The pharmaceutical industry faces an urgent sustainability crisis in synthetic peptide manufacturing. With therapeutic peptides now ranking among the world's highest selling drugs, and over 1 billion people worldwide living with obesity, the demand for medicines such as tirzepatide is huge. However, traditional solid-phase peptide synthesis (SPPS) presents several barriers to sustainable scale-up of high-volume synthetic peptides due to its reliance on specialized equipment and starting resin, high process mass intensity (PMI), use of chemicals of concern as bulk reagents, cumbersome and unreliable analytical testing to assess solid phase reaction performance, and challenging scale-up performance prediction.

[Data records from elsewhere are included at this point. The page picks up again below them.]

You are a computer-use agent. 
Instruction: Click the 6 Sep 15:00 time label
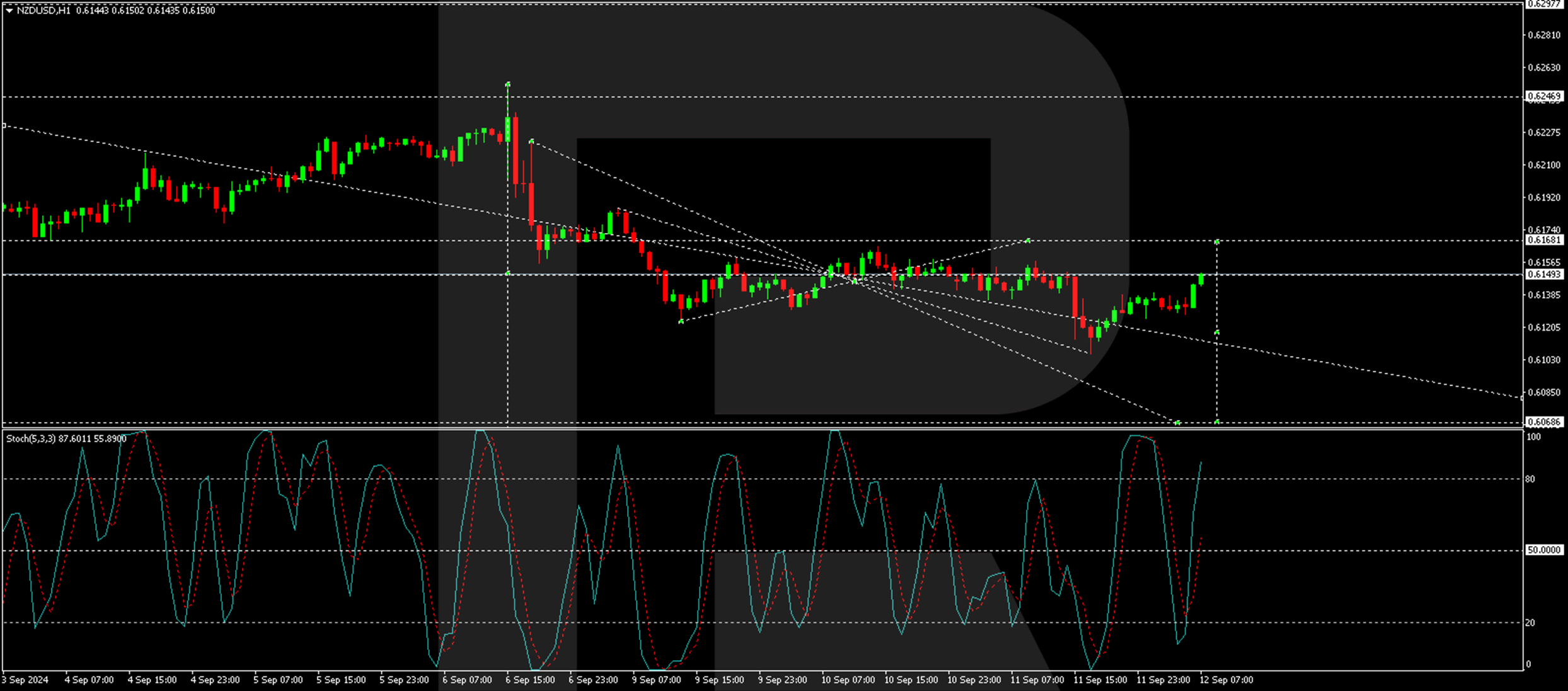tap(530, 680)
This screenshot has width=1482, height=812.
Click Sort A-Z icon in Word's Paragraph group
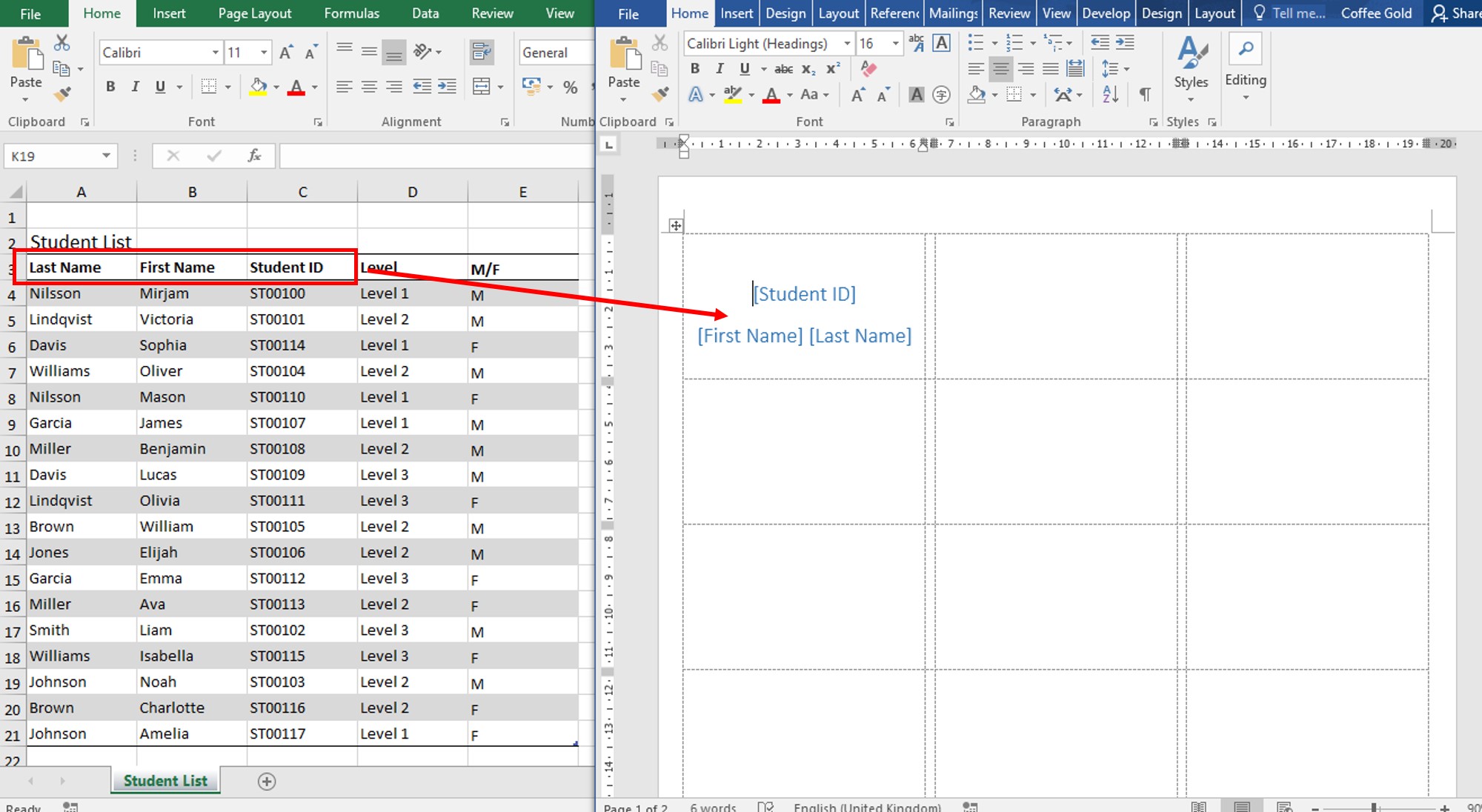1110,95
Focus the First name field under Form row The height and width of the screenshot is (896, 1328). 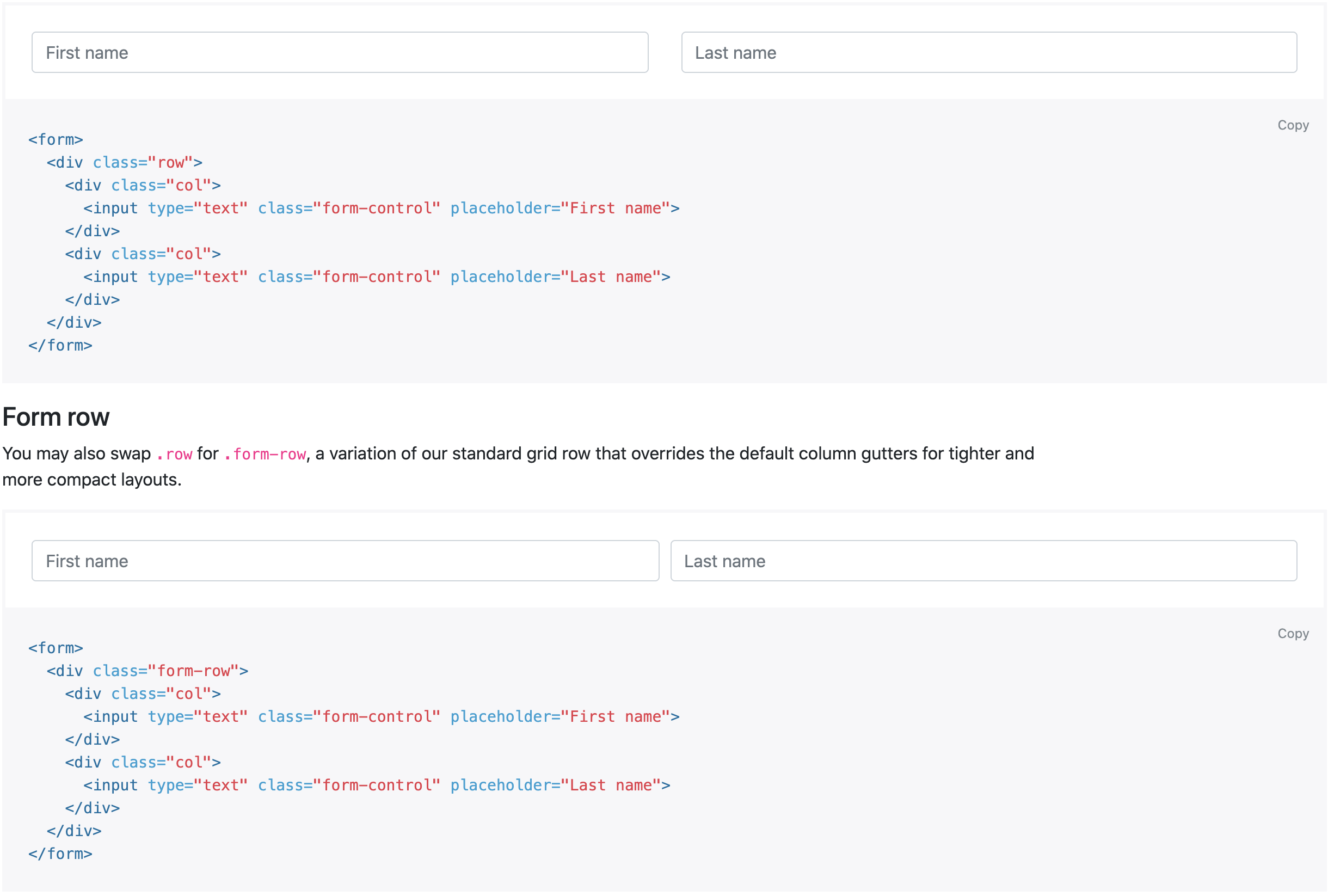[345, 561]
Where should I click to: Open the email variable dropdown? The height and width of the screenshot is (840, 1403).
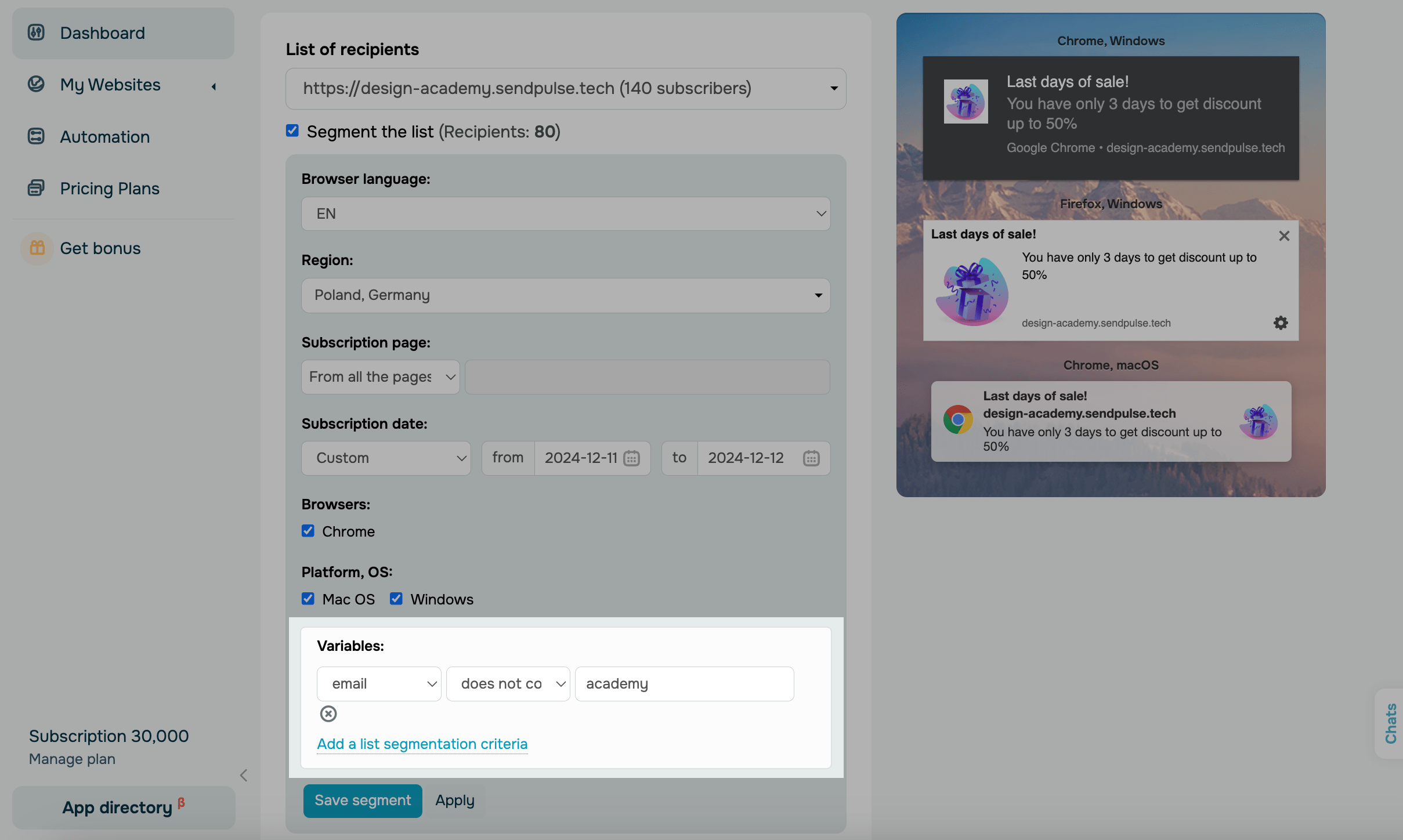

Paridhi and team developed a fully liquid-phase peptide synthesis (LPPS) approach and applied it to the synthesis of a tirzepatide (30−39) fragment intermediate, which is also a common amino acid sequence for numerous other therapeutic incretin molecules. This method leverages Fmoc- and Cbz-protecting group strategies to generate high-purity crystalline pentamers via solution-phase synthesis that are deemed regulatory starting materials. Subsequent solution phase assembly of the pentamers yields the desired decapeptide. The LPPS approach was compared and shown to be superior to the conventional SPPS approach across all key metrics, including sustainability, PMI, manufacturability, supply chain resilience, throughput, and cost. This advancement to peptide synthesis technology, recently published in Org. Proc. Res. Dev. (read the article at their website), not only promotes more sustainable peptide synthesis but also supports improved quality and consistency in peptide-based medicines.